Мы следуем другому объяснению. История Микен сохранилась слабо, поскольку в классические времена город был полностью разрушен — аргосцы отомстили за свое подчиненное положение. Предания Микен сохранились гораздо хуже, чем в других городах. Кроме того, династия Пелопидов, которую представлял Агамемнон, потеряла влиятельность в борьбе с гераклидами, ее преемники закрепились в периферийных городах или даже бежали на чужбину. Поэтому о Микенах в целом очень мало свидетельств. А у Гомера не было повода расписывать Микены, которые в его время были центром междоусобиц, и в них Гомер, скорее всего, не бывал.

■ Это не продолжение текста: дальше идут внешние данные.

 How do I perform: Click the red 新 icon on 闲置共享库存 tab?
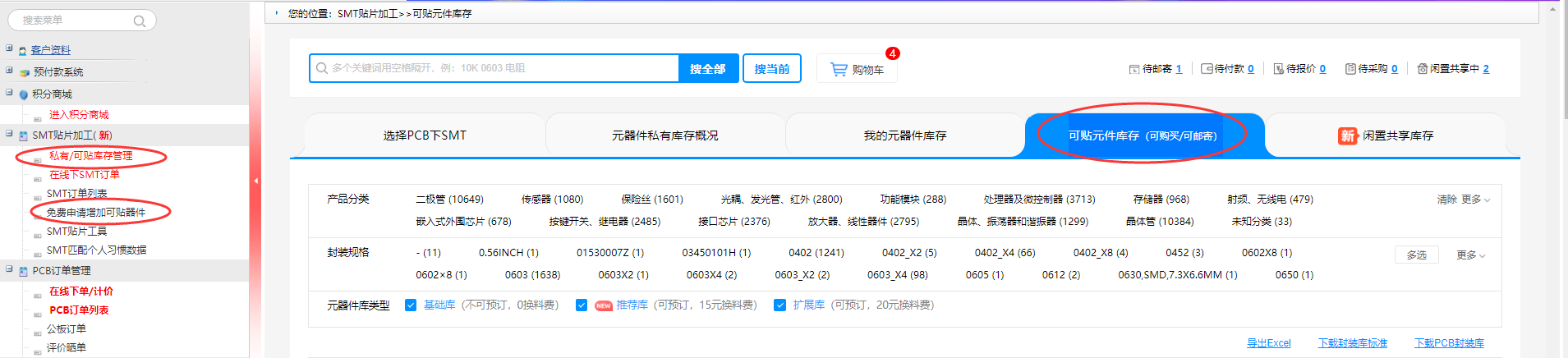(1347, 135)
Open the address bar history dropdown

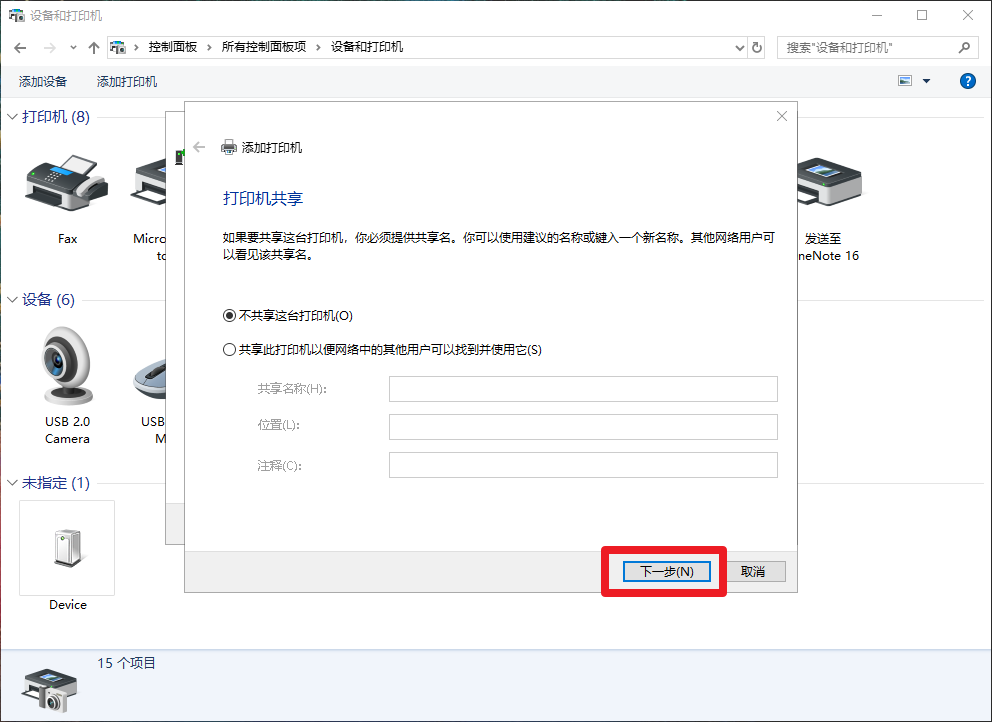point(739,47)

Что касается возвращения Агамемнона на родину через Спарту, а не через Аргос, то в этом обстоятельстве отражена нестабильность его статуса — неполная подчиненность Аргоса Микенам, не самые теплые отношения с Диомедом, возможные вести о заговоре в родовом гнезде. Поэтому Агамемнон отправился в Спарту, где ожидал встретить своего брата Менелая, но тот на годы задержался в Египте. Наверняка Агамемнона в Спарте встречали с великими почестями — как брата царя, как гегемона Пелопоннеса. Чего не могло быть в недавно подчиненном Аргосе. От этого времени происходит и культ Зевса Агамемнона, и предание о могиле Агамемнона близ Амикл, и спартанский род Талфибиадов (Геродот, Павсаний), происходящий от Талфибия — вестника Агамемнона. Собственно, после убийства Агамемнона в результате заговора его жены Клитемнестры и двоюродного брата Эгисфа, его тело, действительно, могло быть доставлено в Спарту. И Спарта вряд ли признала власть Эгисфа, прославляя Агамемнона и ожидая возвращения Менелая, символизирующего права на гегемонию во всем Пелопоннесе.

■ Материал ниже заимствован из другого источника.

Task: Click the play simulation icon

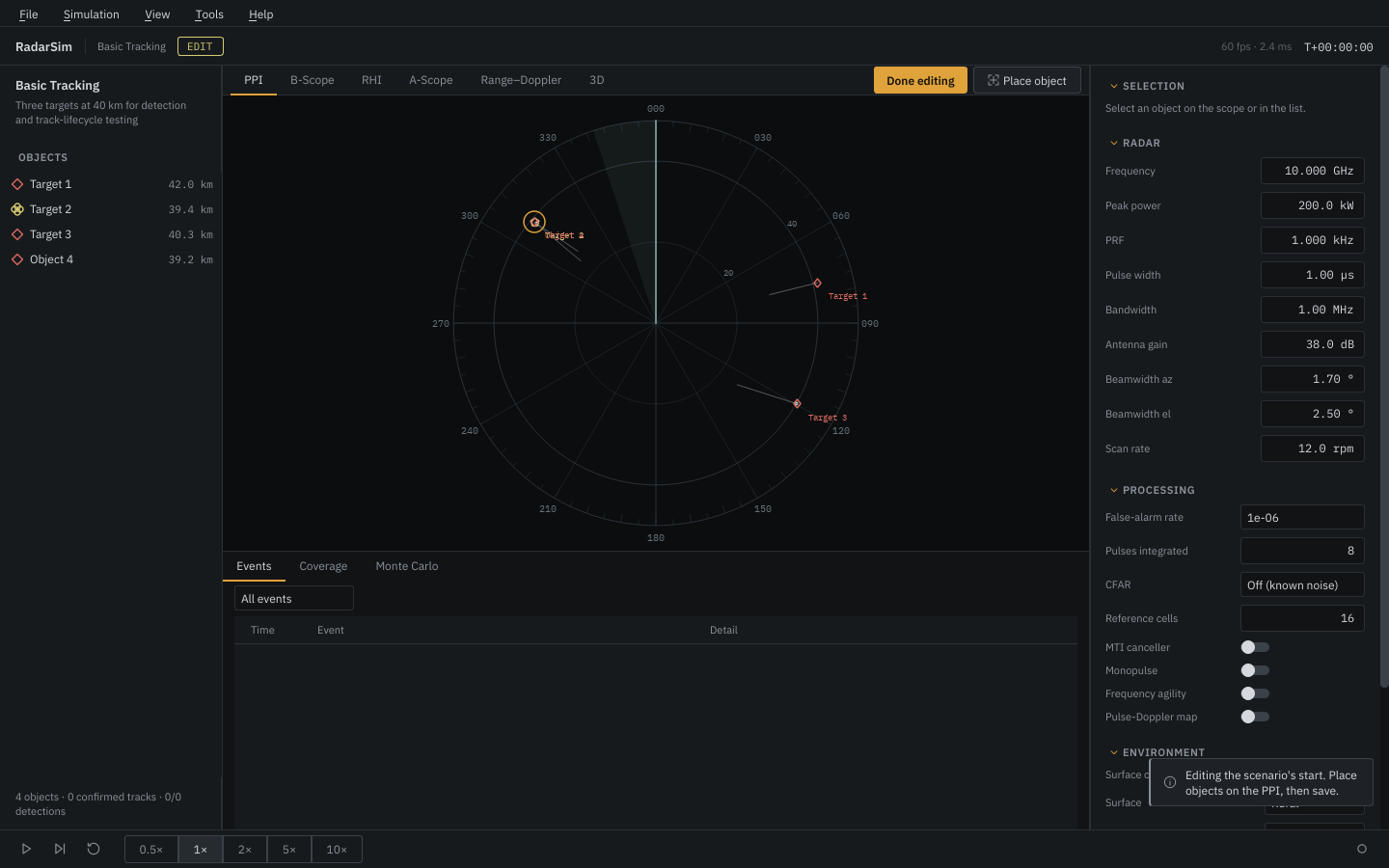Action: pyautogui.click(x=26, y=849)
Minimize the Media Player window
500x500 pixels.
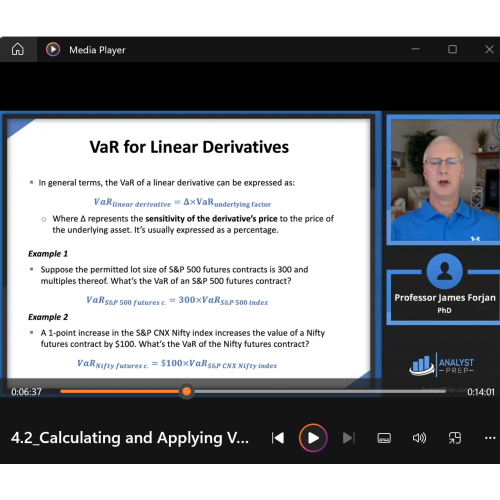point(415,49)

Тот же принцип нестабильных статусов мы можем применить и при анализе странного обещания Агамемнона подарить Ахиллу семь городов в Мессении, хотя там правит Нестор. Власть подчиненных Агамемнону царей, скорее всего, касалось в основном их резиденций, а прочие территории не были в их безраздельном владении. Нестор правил в Пилосе, остальная же Мессения лишь формально числилась за ним. Агамемнон предлагает Ахиллу встать с ним вровень — иметь в подчинении земли других царей, наряду со своими собственными.
Разумеется, подобное положение касалось лишь очень короткого периода гегемонии Агамемнона, а потому и не сложилось в традицию. Обычно каждый ахейский царь числился сувереном и никому не подчинялся. В условиях Троянской войны мы видим, что Агамемнон зачастую не командует, а уговаривает. Тем не менее, во время конфликта с Ахиллом он ведет себя высокомерно и рассматривает других ахейских вождей как своих вассалов.

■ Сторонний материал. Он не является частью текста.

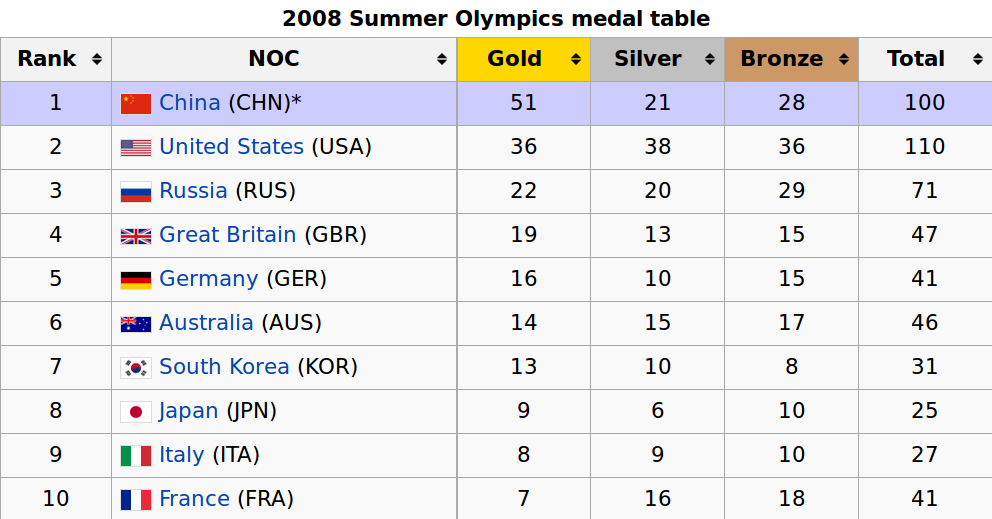The height and width of the screenshot is (519, 992).
Task: Click the Silver column header
Action: tap(648, 59)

Таким образом, статус Агамемнона, действительно, нестабилен. Но это не дает никакого повода считать его царем Спарты, а не Микен и Аргоса. А тем более, относить его правление к VIII–VII вв. до н. э., когда земли Мессении были подчинены Спарте. А заодно — относить создание «Илиады» к этому периоду, представляя певцов, передававших обстоятельства Троянской войны уже полными идиотами — которые забыли, что произошло у них перед глазами, и стали приписывать обстоятельства Первой Мессенской войны периоду Троянского похода.